Start of EXTRACT TO READ

It's one of these rules that even in the violence of warfare, you conduct yourself, and our people are instructed to be scrupulous about conducting themselves, in accordance with appropriate laws of war. Proportionality does mean if you do something, I'm going to do something back to you, but I'm not necessarily going to do something that's out of proportion and that makes it necessary for you then to do more, and more, and more. That's called escalation, obviously nobody wants that. So whenever we think about deterrence responses, we craft them in such a way that they are not by themselves intentionally or unintentionally escalatory. We always have retained the capability to escalate still further, that's part of deterring the next move.

But it's not our intention, in general, to escalate something. It's to stop it from ever occurring in the first place, and if it does occur, to punish it quickly, which makes the opponent say, "Okay, I realize my mistake. I stand down from my objectives," and then it's the end of it.

Max Fisher: When I hear people express this, or talk through this concern with scenarios like Baltic states and Russia, or a cyber attack against a physical facility, or, you know, things are pretty calm right now with China, but you can imagine some future period of tension that would play out through some island chain. The concern isn't about American capability or credibility to maintain deterrence, but it's more just about not being in mutual understanding of exactly where the lines are, and not having a mutual understanding that everybody knows what would be considered a proportional versus an escalatory response, and that this uncertainty, even as we're working it out, introduces a degree of risk. So how do you manage that risk while maintaining deterrence?

Ash Carter: It's very important to keep dialogue, even with potential enemies, and so that, on an optimistic way maybe you can patch up some of your differences, but even if you don't hold out a lot of hope of that, so that it is understood where you stand, what your interests are, and what you're prepared to do to defend them. That's why I believe, among many other things, very strongly in military-to-military dialogue and dialogue between me and my counterparts.

Even in countries where we have a difficult time, because they should know our resolve, they should know our strength, they should know that we are reasonable in our pursuit of our interests, but we do intend to pursue our own interests. Because you can't stop a conflict that your enemy deliberately provokes, but you can try to prevent ones that they blunder into by underestimating you.

One of the ways you do that is by signaling clearly and having dialogue. So part of being good at deterrence and defending ourselves is to be good at making it clear to the rest of the world what we are willing to fight for, so we try to do that as a military as well as of course be ready to fight those fights.

End of EXTRACT TO READ
Start of ENTRIES SUPPLIED

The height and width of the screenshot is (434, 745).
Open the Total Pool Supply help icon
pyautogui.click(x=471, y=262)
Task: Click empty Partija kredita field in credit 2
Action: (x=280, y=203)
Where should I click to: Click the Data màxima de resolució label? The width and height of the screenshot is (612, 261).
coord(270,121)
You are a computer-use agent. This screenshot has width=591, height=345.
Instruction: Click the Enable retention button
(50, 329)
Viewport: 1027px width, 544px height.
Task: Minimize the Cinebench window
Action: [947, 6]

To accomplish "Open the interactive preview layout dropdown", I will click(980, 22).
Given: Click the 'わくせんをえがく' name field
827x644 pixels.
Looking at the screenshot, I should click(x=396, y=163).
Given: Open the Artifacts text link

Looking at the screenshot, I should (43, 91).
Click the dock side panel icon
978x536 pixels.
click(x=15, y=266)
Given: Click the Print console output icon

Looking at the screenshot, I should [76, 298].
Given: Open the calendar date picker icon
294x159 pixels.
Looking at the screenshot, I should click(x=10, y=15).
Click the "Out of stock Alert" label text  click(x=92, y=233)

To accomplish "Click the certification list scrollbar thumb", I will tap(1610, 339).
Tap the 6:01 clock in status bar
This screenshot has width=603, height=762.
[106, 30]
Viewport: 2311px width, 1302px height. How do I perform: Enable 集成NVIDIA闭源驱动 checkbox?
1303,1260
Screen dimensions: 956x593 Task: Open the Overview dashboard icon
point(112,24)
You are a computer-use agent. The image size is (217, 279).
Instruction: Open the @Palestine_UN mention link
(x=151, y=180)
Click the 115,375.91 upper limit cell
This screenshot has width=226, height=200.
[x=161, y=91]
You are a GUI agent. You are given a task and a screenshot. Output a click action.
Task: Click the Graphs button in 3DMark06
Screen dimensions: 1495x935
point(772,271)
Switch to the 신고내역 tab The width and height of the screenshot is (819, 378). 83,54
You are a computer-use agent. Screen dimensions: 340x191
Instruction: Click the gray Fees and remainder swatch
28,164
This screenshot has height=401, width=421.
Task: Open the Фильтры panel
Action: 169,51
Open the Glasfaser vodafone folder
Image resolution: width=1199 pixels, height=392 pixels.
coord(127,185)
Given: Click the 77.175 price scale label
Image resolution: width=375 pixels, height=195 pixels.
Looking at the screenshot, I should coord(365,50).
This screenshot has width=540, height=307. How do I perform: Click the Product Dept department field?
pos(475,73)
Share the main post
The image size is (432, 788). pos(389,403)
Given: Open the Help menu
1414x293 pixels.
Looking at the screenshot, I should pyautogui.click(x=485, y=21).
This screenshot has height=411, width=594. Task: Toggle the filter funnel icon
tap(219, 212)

End of ENTRIES SUPPLIED

SET TASKS:
1/ Decide whether each statement below agrees with the deterrence interview. Answer yes or no, and quote the deciding words from the interview.
(a) The interview says the United States has given up the capability to escalate further.
(b) Carter strongly supports military-to-military dialogue.
(c) Fisher says the concern is about American capability or credibility to maintain deterrence.
2/ Reproduce the deterrence interview from "Ash Carter: It's" up to and including "and my counterparts.".
3/ Resume the deterrence interview after its final sentence.

EXERCISE ANSWERS:
1/
(a) No. "We always have retained the capability to escalate still further"
(b) Yes. "I believe, among many other things, very strongly in military-to-military dialogue"
(c) No. "The concern isn't about American capability or credibility to maintain deterrence"

2/
Ash Carter: It's very important to keep dialogue, even with potential enemies, and so that, on an optimistic way maybe you can patch up some of your differences, but even if you don't hold out a lot of hope of that, so that it is understood where you stand, what your interests are, and what you're prepared to do to defend them. That's why I believe, among many other things, very strongly in military-to-military dialogue and dialogue between me and my counterparts.

3/
Max Fisher: Are you satisfied with the level of military-to-military communication with Russia and China?

Ash Carter: No, I'd like to see more in general, but it takes two to tango.

It's not just the amount, it's the character of the dialogue and the willingness of those parties to have a dialogue of a kind that we would regard as fruitful. That's not everything that it should be. I remain hopeful in that area, but the reality is it takes two to tango.

Max Fisher: If we could talk a little about nuclear weapons, which of course are an area of personal expertise for you. In the early '90s, you talked about working on Nunn-Lugar, of course you worked on the Agreed Framework with North Korea. It seems like the kind of basic premise that we came into with the post-Cold War era was the optimal policy of nuclear weapons in the world was maintaining the status quo. You know, cutting or rolling back proliferation as best we could, maintaining parity between the United States and Russia, these kinds of things. A lot has changed in the world over the last 20 or 25 years. Has your thinking on nuclear weapons changed at all, or do you think those basic premises still hold?

Ash Carter: The part of my thinking that hasn't changed, and I don't think that any person who understands nuclear weapons could ever change his or her thinking in this regard, is this: They are the single most fearsome and dangerous technology created by humankind. It's still that way, all these years after 1945 and the very first A-bomb.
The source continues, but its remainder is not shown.